Despite generations now of redaction criticism and narrative criticism, I am not convinced that the main message of the gospels has been grasped, let alone reflected in the methods employed for further study. And since I shall contend in this lecture that the four gospels stand at the centre of the missionary and hence theological life of the early church, a failure to understand their central thrust is most likely an index of a failure to grasp several other things as well about the life and work of the first Christians.

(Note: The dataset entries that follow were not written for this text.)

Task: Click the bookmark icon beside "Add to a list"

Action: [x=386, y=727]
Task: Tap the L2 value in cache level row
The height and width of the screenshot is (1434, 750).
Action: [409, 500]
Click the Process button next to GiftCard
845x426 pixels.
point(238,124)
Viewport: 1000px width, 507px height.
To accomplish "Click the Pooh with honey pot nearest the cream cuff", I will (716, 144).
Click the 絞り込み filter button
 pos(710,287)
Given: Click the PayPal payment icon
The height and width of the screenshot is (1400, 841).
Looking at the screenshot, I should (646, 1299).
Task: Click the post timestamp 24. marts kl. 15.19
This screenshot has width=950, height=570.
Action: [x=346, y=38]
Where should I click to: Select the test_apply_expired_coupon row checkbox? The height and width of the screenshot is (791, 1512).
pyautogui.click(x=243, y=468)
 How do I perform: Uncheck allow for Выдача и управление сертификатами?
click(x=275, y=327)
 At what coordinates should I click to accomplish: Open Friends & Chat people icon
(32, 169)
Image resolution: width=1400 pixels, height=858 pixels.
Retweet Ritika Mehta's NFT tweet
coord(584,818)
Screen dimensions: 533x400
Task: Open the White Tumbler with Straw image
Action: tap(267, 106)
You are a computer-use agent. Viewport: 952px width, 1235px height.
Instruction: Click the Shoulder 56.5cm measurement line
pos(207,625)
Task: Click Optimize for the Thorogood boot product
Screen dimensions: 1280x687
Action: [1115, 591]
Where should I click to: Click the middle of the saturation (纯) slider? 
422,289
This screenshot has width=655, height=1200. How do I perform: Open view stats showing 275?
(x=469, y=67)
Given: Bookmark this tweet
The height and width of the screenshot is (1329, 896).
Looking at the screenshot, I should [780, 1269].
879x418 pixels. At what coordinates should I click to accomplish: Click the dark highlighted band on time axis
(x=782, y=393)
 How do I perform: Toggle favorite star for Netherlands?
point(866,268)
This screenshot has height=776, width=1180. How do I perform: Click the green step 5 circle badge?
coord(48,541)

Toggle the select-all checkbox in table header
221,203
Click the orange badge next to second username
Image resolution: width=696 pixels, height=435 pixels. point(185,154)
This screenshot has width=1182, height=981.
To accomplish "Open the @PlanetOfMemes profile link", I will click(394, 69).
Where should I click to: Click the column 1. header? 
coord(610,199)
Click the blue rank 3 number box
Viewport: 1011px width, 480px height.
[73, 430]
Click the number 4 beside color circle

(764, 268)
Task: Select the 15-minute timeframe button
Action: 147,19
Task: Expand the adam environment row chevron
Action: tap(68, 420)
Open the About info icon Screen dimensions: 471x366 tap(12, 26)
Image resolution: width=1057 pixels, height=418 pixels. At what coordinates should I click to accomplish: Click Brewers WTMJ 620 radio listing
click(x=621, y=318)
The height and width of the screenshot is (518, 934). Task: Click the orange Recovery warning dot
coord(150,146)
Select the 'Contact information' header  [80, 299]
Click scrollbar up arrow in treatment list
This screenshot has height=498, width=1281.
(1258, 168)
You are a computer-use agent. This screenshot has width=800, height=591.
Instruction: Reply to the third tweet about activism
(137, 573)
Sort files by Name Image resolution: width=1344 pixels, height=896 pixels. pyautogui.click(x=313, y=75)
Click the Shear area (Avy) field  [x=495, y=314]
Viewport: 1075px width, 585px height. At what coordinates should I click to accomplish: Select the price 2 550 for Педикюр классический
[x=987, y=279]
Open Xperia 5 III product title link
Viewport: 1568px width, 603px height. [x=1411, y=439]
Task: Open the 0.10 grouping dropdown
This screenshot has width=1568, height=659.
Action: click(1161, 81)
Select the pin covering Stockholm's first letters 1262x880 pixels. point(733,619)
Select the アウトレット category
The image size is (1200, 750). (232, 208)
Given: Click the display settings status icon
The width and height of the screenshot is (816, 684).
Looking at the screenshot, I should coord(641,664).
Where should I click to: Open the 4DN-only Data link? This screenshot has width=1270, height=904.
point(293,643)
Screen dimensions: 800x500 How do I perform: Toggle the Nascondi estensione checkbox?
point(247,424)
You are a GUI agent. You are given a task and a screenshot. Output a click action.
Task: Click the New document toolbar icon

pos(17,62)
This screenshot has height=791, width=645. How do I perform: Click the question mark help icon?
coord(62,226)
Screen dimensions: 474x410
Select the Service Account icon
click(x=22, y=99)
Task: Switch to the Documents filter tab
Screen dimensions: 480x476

I am not being alarmist. Fine work in many directions has been done on the gospels, a generation ago by another predecessor, Matthew Black of blessed memory. And of course Robin Wilson, of more recent memory, contributed much to our understanding of the early Christian hinterland within which the gospels and their early reception must be understood. But there comes a time in every discipline to take a deep breath, stand back, and say, ‘Well and good; but perhaps we’re still missing something.’ That’s when we need, not simply more attention to detail, vital and central though that remains, but precisely imagination: a willingness to think beyond the fence, to ask questions hitherto screened out. And, to complete the list of recent predecessors, Markus Bockmuehl in his short stay here published a remarkable book, Seeing the Word, offering an eloquent and wide-ranging plea for just such an imaginative leap, a reassessment of the tasks and methods of the whole discipline. That is the kind of exercise which I want to share with you this afternoon, with due gratitude both for the invitation to occupy this chair and for the warm welcome I have received in St Mary’s College and in the wider University community. (It occurs to me that within this succession it has been over fifty years since someone was appointed whose name didn’t begin with either a B or a W. Make of that what you will.)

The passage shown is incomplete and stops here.